GIVEN EXERCISE |
Answer these from the blog post on morals in children's books:
1. Up to what age does the post say children do not have an adult brain?
2. What two things does the post name as far more powerful than books in shaping a child's moral outlook?
3. In the comment by Mommy C, what is the important thing, if not the moral?

-- start of SELECTED EXCERPT --

Saturday, August 9, 2008

Of Course I'm Right: Moral Compasses in Children's Lit

Here we are, back at an old discussion in children's literature: the need --or lack thereof-- of morals in children's books.

Not "and the moral of this story is" morals, but the sense that we are looking at a story through the eyes of someone whose ideas of right and wrong are similar to our own.

Mr. Luper asks,
  • In fiction, is it the author's responsibility to set his or her moral compass to adhere to society's moral compass?
  • Is it more important for a novel to espouse certain values or is it okay to leave things in a vague moral place to offer leaping-off points for discussion?
  • To whose moral compass should we all synchronize our own moral compasses?
  • Is the plot of a novel indicative of an author's moral values? Should it be?
But of course the question at the very heart of this (sometimes acrimonious) debate is: are children's books literature? Are they art? Or are they lessons?

Weighing in on the side of Nurturance of Children as the People We'll Eventually Have to Share Society With So Wouldn't You Like Them Not to Be Sociopaths are child development specialists, religious nuts, and various earnest people:
  • Up to the age of ten or eleven, children do not have an adult brain and are not capable of thinking as adults do. (Though as discussed before, they're certainly still capable of thinking.)
  • Even just after they develop their adult brains, they are highly impressionable, which is why confirmations and bar mitzvahs etc are all held at about that time.
  • It is the early inculcation of morals --before preschool-- that has the deepest effect on a child's innate sense of right and wrong.
Weighing in on the side of Nurturance of Children as People Who Will Eventually Vote and Who Ought to Be Used to Making Up Their Own Minds By That Time, Don't You Think are child development specialists, liberal nuts, and various earnest people:
  • Children do not become sociopaths --nor avoid becoming sociopaths-- because of the books they read. A million times more powerful in the shaping of a child's moral outlook is (a) their brain chemistry and (b) the example their parents set for them.
  • Children need opportunities to think for themselves. The positive results from these experiences are not only intellectual, widening a child's perception of the world and better equipping them to wrestle with the ambiguities and injustices they will encounter in their lives; but also emotional, developing the self-confidence and self-reliance that will allow them to wrestle without fear.
I expect there will be some discussion in the comments. My own position is that a healthy diet of books is a wide diet of books, and children should be exposed to as many different ways of looking at things as possible. That means some traditionally moral tales, and some non-traditional. Telling people (of any age) that they can think as freely as they want as long as they stay within the bounds is like telling a horse it can run as much as it wants as long as it stays in the corral.

So I have no problem with a book being essentially moral because the author just writes that way, and I have no problem with parents influencing their children's moral development. But I disagree that every children's book should present a united moral front. The difference between the important influences in a child's life being of one moral outlook and every influence being of one moral outlook is the difference between the halter and the bit.


Mommy C said...

The important thing is not the moral, it is the quality. If children are introduced to quality books, they will develop a love of reading. A child who loves to read, will become an adult who loves to read. An adult who loves to read is an educated person. I prefer a society that is educated over one that has had strong morals pounded into their heads. Besides, quality literature often grapples with the greater questions of humanity. Introducing these questions to a child helps them develop their own sense of values. It at least asks them to feel something, one way or another, rather than accept a superimposed set of values that only cover up apathy.

-- end of SELECTED EXCERPT --
-- start of SUPPLIED MATERIAL --

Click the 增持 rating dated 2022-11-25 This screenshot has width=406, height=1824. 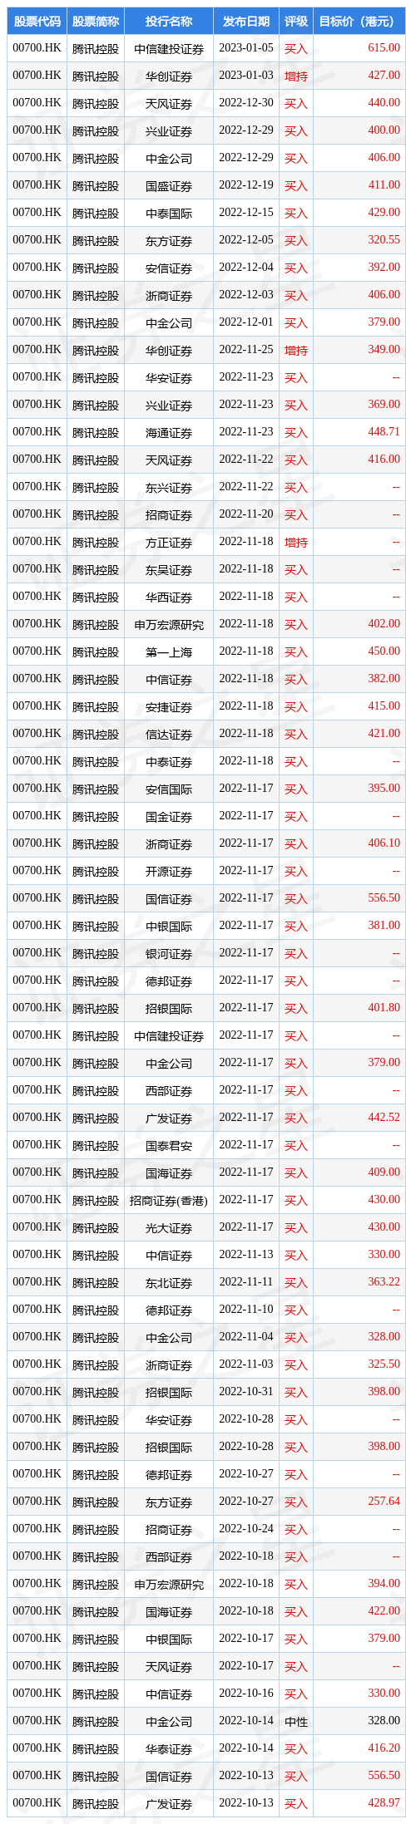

-- end of SUPPLIED MATERIAL --

CORRECT RESPONSE |
1. Up to the age of ten or eleven.
2. Their brain chemistry and the example their parents set for them.
3. The quality.